### Input data
--- START ---

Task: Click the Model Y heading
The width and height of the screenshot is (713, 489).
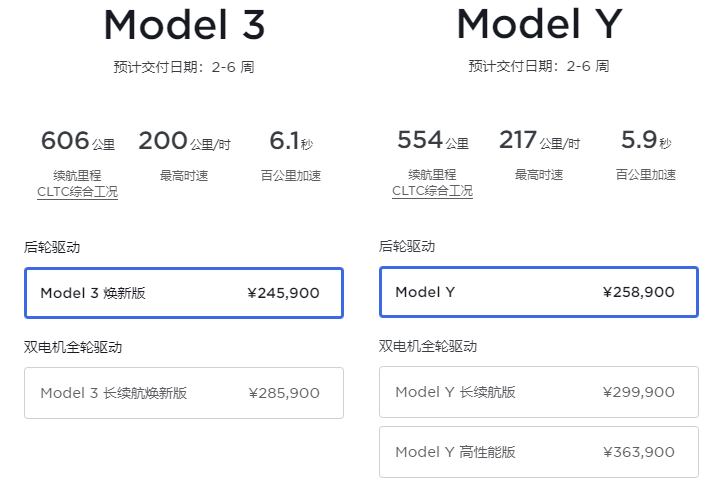Action: click(x=539, y=25)
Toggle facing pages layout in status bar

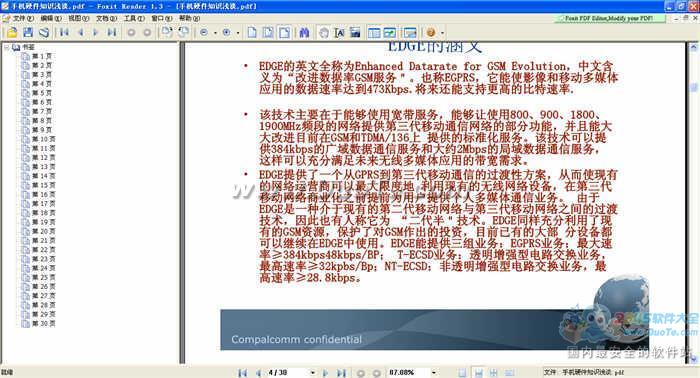[494, 373]
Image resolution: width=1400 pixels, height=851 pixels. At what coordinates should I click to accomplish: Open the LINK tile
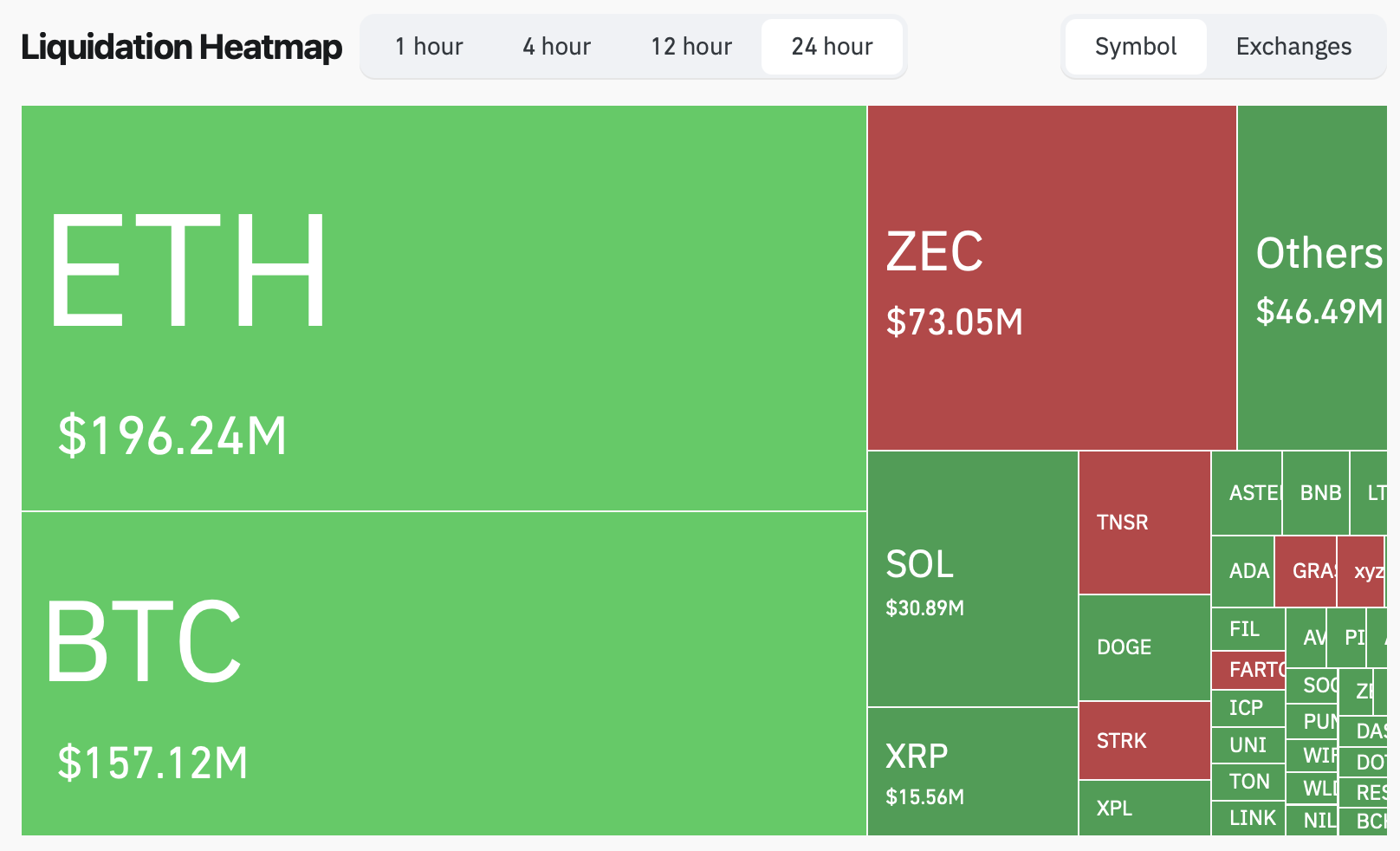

--- END ---

The records above should be duplicated exactly, with none of their pictures kept.

Task: Click the Model Y heading
The width and height of the screenshot is (713, 489).
Action: click(x=539, y=25)
Toggle facing pages layout in status bar

[494, 373]
Image resolution: width=1400 pixels, height=851 pixels. At what coordinates should I click to accomplish: Open the LINK tile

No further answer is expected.